Re: Is U.S. Energy Policy Correct?

12/09/2011 12:46 PM

"Renewable" is another buzzword, like "sustainable" and "affordable," which is meaningless in application. "Renewable" covers wind, solar, biofuels, geothermal, hydro, tidal, run of the river, piezoelectric, and the rest of the proffered power sources other than nuclear and fossil fuels. It is so broad and vague that it is meaningless, but this empty buzzword is used as a badge or shibboleth to identify the true believers in this crusade against coal and nuclear.

Who stands to benefit if coal and nuclear are shut down? Natural gas. Wouldn't it be awful if it turned out that the leaders of this crusade are invested in natural gas, which is now under fire for polluting the water supply? The deliberate sabotage of the nation's power and water supply by deluded zealots led by Judas goats in the environmental movement is definitely the wrong track.

We are told that "we have all the technologies we need" -- so what exactly are these technologies and are they scalable to meet increasing power demand?

Right away we can exclude post-combustion chemical CO2 capture and underground storage (CCS), for well-known reasons that are leading to the cancellation of CCS projects. "Clean coal" is not going to happen that way, and now finally people are realizing that they have been sold an expensive and futile research project whose only beneficiaries (beside the usual grant recipients) are the oil companies, who hope to get cheap CO2 to use in their EOR. CO2 storage at utility scale in deep saline formations (which are packed full of high pressure brine) is "a profoundly non-feasible option for the management of CO2 emissions."

Nuclear has political problems, unrelated to technology, because of the furious ignorance of its opponents.
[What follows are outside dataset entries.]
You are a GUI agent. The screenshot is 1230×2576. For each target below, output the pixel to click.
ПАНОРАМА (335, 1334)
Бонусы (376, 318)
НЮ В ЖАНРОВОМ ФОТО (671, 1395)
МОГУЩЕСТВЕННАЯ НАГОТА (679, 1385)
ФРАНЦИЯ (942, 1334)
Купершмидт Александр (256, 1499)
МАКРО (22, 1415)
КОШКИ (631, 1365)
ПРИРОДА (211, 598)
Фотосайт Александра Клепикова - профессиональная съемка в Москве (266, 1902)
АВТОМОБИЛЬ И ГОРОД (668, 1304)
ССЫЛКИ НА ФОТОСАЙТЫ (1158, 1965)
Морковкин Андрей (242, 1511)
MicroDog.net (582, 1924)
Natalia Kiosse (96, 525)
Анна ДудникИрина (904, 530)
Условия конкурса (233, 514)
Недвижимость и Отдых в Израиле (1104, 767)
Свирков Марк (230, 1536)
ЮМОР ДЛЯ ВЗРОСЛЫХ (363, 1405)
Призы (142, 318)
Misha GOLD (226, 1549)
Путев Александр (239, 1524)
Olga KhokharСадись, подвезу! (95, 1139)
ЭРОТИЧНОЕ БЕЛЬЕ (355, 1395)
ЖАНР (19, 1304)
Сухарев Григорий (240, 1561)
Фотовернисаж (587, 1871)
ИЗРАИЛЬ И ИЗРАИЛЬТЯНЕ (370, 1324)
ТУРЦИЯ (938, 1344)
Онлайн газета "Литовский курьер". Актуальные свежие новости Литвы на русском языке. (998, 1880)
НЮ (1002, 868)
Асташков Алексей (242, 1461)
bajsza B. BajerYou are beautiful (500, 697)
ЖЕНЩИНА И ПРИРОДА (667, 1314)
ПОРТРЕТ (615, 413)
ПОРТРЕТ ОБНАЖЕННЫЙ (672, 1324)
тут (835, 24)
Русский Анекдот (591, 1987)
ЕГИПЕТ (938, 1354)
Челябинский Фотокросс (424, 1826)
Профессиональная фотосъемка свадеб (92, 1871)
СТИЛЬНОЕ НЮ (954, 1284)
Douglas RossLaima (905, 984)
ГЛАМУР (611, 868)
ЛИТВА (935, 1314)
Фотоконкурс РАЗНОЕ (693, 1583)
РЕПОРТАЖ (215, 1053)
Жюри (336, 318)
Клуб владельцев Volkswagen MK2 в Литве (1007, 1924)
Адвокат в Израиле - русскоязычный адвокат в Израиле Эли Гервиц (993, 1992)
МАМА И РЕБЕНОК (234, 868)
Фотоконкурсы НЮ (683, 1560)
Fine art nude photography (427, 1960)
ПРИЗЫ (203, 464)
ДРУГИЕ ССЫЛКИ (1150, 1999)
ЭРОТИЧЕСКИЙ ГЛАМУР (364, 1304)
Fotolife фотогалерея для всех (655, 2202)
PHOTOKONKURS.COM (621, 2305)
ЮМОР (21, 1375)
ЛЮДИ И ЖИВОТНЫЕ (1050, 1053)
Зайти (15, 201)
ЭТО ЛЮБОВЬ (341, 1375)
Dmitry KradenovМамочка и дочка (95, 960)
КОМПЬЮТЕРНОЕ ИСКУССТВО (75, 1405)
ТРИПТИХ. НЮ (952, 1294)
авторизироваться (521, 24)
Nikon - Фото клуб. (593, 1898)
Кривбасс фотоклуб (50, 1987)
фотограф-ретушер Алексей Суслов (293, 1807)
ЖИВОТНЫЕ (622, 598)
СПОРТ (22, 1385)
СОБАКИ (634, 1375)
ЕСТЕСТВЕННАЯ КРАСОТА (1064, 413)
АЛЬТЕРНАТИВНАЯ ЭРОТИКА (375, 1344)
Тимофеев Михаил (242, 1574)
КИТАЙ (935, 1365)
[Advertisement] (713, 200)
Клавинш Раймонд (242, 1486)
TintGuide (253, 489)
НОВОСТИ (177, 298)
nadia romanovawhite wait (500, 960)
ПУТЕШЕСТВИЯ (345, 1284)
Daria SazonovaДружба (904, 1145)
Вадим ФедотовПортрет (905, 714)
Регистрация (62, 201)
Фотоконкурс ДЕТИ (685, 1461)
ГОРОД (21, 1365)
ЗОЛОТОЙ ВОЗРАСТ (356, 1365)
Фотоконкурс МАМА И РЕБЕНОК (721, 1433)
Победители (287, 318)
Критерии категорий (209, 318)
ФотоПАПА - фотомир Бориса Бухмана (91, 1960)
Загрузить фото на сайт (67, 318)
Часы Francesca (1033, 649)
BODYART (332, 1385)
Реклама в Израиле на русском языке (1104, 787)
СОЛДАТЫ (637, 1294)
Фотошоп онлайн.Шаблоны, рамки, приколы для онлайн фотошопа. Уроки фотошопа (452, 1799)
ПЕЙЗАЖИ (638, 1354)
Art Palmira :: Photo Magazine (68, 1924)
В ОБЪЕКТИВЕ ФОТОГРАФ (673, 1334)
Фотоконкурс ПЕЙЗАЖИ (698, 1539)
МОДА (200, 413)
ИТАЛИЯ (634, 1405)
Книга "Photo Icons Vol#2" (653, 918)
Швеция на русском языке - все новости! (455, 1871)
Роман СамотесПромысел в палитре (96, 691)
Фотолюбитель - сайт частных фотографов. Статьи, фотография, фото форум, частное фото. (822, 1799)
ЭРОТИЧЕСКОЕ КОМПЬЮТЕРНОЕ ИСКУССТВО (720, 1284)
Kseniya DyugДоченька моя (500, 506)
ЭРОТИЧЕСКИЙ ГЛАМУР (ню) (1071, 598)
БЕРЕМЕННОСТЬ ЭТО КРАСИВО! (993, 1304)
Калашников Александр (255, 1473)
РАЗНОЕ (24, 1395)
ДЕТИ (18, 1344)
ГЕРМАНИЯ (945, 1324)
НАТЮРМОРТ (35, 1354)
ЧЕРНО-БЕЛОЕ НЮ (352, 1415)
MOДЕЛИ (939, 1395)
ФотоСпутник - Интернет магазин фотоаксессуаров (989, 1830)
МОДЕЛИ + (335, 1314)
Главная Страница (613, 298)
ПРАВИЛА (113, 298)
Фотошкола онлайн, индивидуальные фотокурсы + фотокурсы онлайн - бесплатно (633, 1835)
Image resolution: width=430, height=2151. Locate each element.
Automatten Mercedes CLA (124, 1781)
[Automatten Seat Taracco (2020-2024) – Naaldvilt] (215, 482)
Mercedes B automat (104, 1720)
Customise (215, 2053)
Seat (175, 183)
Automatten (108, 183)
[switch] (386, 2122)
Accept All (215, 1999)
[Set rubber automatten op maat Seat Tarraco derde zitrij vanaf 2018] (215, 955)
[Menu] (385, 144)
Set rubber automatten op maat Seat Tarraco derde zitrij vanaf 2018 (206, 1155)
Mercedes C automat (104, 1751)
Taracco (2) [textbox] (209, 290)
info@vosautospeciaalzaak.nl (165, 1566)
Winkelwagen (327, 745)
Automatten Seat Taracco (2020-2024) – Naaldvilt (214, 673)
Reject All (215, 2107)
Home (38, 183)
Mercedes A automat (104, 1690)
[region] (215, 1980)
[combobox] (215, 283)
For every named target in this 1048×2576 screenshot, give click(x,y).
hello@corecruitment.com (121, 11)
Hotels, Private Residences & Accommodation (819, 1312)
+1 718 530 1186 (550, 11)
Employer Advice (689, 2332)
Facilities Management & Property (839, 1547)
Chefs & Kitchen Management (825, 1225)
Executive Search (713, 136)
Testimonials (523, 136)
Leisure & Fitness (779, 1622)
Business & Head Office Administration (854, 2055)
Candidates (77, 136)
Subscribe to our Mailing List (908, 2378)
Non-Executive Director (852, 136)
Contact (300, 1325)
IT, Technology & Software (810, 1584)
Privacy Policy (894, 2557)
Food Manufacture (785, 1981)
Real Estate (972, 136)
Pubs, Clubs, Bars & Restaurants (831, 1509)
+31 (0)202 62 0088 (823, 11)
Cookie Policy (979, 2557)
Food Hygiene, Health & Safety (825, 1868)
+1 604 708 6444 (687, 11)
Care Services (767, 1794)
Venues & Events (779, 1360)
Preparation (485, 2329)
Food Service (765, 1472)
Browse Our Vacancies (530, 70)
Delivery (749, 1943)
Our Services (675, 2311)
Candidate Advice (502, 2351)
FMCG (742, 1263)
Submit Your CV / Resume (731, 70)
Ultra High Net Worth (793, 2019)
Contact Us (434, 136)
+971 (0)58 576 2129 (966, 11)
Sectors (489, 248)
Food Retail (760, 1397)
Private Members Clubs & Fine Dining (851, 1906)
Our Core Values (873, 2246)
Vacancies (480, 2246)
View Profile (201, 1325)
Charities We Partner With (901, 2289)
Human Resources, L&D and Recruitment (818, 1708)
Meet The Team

After Fukushima, nuclear doesn't look like the answer, although I am hopeful that the new small modular designs can eventually succeed. But the argument against nuclear is not on the technical merits, so the nuclear case gets decided by the reptilian part of the brain.

Hydro is maxed out, and geothermal sites are also scarce. Biofuels are a joke -- look at corn ethanol. It's not that biofuels have no use, but they are clearly not going to substitute for coal and nuclear for baseload generation at the scale required. No one seems to have accounted for the water and fertilizer required to grow them, the energy required to harvest, dry, transport, and process them, and the fact that when they are burned they also produce CO2, just like coal.

Wind and solar pretend they can do the job of baseload generation, so we can just close down our coal plants and rely on new wind farms distributed over a wide enough area that the wind is always blowing someplace. At night, which is when wind is available, there is already a lot of cheap power available from the spinning reserve and, seasonally, from hydro, so lots of wind gets curtailed: 25 TWh in 2010. Wind power is expensive and nobody wants it, so the only way to sell wind is to force utilities to buy it and install natural gas backup. Solar is available during the day but it is much smaller than wind. Also, you can't count on wind and solar to be there when you need them. Eventually, wind and solar might come to wider deployment such that their intermittency is no longer an obstacle, but for now it is hard to see how that will happen. I think wind needs to look for a different job, such as grinding things for pyrolysis upgrading, or cracking CO2 emissions, instead of trying to sell power into the grid, and seek deployment in harmony with -- not in opposition to -- conventional generation. "Renewable baseload" is like dry water.

In view of their disappointed expectations, small wonder that the American public disagrees with their leadership. All of the happy talk about green jobs and renewable energy replacing coal and nuclear looks ignorant at best, and manipulative at worst.